Assim, invocada a culpa deverá proceder-se à análise do acidente e responsabilidade civil pelos danos do mesmo decorrentes à luz da Responsabilidade Civil por Factos Ilícitos nos termos do art.º 483º-n.º1 do Código Civil.
E, não provada a culpa, haverá, então, que averiguar se subsiste e responsabilidade civil pelo risco do condutor, nos termos dos art.º 503º-n.º1 do Código Civil, caso tal possibilidade não resulta afastada do pedido e causa de pedir formulados na petição inicial.

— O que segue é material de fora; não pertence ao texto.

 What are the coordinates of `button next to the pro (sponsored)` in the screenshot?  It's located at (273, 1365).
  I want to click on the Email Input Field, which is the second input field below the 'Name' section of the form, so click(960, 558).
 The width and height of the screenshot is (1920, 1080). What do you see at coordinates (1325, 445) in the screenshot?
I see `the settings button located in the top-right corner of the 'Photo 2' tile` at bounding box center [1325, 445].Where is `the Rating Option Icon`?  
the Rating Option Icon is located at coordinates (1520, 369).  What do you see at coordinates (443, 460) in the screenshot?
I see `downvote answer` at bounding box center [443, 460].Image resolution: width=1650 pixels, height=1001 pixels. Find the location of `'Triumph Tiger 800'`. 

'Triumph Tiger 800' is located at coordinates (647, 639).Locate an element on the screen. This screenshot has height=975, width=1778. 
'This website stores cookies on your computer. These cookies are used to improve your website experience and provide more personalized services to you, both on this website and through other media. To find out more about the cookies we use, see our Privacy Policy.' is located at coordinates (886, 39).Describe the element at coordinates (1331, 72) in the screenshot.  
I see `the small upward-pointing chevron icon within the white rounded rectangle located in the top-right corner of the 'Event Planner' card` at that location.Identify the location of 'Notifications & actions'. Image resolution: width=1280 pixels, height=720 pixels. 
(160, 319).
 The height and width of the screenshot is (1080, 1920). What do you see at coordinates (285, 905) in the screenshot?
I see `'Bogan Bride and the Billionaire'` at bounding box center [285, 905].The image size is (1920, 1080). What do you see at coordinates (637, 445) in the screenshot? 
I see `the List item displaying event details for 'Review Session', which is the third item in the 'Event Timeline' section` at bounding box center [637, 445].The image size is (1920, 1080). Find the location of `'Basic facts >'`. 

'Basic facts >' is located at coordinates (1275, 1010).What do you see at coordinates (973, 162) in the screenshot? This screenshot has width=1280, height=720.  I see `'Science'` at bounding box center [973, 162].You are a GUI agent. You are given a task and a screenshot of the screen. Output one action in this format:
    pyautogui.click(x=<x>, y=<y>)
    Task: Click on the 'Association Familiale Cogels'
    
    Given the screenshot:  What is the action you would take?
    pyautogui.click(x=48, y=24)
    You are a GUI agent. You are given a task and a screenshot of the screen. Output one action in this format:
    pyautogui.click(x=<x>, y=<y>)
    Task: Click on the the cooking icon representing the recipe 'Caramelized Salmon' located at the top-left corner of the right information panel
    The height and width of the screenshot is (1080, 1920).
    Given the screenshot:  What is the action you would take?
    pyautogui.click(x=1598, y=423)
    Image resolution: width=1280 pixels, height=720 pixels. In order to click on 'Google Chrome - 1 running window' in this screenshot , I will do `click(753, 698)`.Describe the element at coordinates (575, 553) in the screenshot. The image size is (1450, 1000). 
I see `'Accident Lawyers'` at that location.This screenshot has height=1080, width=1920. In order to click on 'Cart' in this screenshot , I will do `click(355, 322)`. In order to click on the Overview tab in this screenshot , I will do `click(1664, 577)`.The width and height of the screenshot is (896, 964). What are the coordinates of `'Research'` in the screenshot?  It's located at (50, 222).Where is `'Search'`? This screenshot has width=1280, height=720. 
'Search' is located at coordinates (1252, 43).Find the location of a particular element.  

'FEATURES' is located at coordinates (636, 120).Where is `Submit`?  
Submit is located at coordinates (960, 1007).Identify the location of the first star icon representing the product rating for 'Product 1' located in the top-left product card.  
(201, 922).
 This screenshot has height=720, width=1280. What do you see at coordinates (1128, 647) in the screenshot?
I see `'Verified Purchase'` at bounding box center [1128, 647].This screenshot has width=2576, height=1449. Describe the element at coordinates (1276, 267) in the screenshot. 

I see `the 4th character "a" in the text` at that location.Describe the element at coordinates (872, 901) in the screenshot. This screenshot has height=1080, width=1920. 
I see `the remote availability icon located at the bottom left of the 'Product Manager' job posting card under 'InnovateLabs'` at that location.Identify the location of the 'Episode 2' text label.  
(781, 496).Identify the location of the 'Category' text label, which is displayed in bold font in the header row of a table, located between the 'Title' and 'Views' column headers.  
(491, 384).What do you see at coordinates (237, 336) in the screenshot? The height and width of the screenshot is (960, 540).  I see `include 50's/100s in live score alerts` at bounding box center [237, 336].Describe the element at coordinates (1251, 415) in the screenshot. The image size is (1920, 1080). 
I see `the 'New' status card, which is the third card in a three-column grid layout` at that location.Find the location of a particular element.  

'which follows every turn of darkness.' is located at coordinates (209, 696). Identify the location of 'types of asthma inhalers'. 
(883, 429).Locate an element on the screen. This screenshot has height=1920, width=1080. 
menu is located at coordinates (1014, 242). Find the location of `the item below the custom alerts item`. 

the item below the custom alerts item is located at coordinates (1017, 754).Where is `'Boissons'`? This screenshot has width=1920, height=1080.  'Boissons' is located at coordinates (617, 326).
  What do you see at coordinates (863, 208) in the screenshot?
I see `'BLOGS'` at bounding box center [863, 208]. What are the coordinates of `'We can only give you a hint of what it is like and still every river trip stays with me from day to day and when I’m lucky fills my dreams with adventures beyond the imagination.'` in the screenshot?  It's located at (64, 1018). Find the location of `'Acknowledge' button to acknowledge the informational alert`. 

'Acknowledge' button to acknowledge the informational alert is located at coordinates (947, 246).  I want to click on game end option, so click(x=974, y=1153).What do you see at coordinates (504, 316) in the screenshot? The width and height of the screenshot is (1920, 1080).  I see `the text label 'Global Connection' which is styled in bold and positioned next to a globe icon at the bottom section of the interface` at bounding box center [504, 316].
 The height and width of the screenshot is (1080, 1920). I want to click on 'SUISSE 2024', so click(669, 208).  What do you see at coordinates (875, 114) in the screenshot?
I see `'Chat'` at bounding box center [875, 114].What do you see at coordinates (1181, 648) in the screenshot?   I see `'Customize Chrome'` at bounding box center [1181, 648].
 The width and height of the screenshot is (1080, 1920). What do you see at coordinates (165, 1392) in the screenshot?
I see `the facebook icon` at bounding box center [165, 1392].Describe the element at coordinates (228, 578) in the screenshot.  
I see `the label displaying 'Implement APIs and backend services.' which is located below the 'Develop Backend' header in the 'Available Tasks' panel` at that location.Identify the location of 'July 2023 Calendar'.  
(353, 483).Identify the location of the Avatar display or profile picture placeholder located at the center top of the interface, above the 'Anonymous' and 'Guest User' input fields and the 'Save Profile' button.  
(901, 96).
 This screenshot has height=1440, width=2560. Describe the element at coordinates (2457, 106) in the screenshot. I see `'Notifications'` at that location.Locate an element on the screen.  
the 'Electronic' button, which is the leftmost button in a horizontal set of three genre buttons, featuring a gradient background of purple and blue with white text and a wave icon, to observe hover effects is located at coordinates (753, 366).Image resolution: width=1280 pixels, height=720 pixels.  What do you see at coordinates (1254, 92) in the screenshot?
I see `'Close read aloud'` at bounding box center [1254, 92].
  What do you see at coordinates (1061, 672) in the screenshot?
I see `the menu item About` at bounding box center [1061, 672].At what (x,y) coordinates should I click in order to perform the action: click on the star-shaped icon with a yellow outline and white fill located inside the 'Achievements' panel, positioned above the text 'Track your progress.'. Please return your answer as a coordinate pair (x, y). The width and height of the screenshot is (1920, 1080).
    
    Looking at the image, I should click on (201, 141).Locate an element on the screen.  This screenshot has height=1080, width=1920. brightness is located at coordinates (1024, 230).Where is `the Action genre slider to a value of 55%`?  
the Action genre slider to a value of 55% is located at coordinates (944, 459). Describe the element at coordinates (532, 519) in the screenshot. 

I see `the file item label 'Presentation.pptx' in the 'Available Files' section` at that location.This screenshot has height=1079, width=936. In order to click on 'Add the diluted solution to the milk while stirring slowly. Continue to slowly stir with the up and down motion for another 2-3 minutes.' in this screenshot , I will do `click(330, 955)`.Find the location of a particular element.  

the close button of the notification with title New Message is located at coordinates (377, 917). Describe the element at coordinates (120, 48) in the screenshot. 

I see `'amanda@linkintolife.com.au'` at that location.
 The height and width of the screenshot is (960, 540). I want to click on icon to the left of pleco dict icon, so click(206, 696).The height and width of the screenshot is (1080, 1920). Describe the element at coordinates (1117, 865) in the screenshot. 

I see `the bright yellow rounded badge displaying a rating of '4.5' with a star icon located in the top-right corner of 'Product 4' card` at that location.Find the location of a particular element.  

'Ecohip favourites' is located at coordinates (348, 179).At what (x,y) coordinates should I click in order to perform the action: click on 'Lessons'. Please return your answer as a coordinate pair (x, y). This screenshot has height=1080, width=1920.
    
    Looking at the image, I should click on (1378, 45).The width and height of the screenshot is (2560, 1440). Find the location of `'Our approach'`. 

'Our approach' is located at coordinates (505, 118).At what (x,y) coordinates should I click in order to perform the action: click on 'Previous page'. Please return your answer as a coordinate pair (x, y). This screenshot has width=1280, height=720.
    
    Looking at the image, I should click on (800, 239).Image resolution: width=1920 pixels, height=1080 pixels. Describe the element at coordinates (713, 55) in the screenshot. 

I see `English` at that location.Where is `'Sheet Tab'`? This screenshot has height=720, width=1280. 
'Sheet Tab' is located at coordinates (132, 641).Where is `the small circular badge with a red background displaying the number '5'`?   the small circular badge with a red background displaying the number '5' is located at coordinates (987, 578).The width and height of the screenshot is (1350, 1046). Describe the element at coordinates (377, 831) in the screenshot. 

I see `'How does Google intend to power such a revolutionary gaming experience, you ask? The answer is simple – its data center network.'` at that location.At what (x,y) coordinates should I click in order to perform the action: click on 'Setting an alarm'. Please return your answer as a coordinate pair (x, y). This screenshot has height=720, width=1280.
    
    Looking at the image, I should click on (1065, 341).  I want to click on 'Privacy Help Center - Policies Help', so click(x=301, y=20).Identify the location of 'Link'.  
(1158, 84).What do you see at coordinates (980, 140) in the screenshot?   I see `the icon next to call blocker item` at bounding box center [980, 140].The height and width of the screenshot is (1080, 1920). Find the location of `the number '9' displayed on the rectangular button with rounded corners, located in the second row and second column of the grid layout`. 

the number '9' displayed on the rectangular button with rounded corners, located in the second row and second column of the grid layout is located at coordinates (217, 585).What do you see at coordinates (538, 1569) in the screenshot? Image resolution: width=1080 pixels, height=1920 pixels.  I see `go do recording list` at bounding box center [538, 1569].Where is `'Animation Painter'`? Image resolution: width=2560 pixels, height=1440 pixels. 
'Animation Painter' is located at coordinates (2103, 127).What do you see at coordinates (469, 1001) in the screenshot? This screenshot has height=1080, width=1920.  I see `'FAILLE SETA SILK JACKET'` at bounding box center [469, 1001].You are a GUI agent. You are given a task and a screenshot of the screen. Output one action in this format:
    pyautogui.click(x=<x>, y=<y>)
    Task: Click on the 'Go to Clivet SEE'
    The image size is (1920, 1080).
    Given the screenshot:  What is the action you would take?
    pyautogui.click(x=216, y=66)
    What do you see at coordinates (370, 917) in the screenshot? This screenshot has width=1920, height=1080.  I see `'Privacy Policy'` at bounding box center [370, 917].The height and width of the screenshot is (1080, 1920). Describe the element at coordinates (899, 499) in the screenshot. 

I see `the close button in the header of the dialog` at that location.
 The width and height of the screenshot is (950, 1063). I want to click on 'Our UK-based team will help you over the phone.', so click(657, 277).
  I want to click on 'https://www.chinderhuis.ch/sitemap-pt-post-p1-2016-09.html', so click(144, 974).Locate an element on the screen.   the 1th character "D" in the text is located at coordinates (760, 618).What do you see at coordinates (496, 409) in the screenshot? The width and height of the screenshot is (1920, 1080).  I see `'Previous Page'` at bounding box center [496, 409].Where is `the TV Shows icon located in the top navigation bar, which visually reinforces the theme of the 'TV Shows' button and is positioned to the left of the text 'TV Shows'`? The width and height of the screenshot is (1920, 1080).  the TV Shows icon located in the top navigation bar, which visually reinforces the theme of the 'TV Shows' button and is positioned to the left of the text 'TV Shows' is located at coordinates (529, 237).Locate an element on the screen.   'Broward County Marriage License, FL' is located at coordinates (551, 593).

“ Invocada a culpa, a falta de prova em relação ao circunstancialismo em que a mesma assentava, não impede a apreciação de uma eventual responsabilidade pelo risco, já que, apesar de a acção assentar na culpa do lesante e não no risco, deve entender-se que, presuntivamente, o autor pretende que o efeito jurídico visado seja obtido, ainda que em parte, com base na responsabilidade peio risco, no caso de a culpa se não provar, a não ser que da petição inicial resulte o contrário “ – Ac. Supremo Tribunal de Justiça de 9/12/2010, e, de 24-11- 1977: “ Ignorada a culpa na eclosão do acidente de viação, há que lançar mão da teoria da responsabilidade objectiva, nascendo a obrigação de indemnização do risco próprio de certas actividades perigosas, como é a circulação rodoviária» (disponível, em sumário, in www.dgsi.pt, Pº 066830”;
“se, em acção destinada a obter a reparação de danos, o autor invocar a culpa num caso em que excepcionalmente vigore o princípio da responsabilidade objectiva, mesmo que não se faça prova da culpa do demandado, pode o tribunal averiguar se o pedido procede à sombra da responsabilidade pelo risco, salvo se dos autos resultar que a vítima só pretende a indemnização se houver culpa do Réu» (Op. cit, 506)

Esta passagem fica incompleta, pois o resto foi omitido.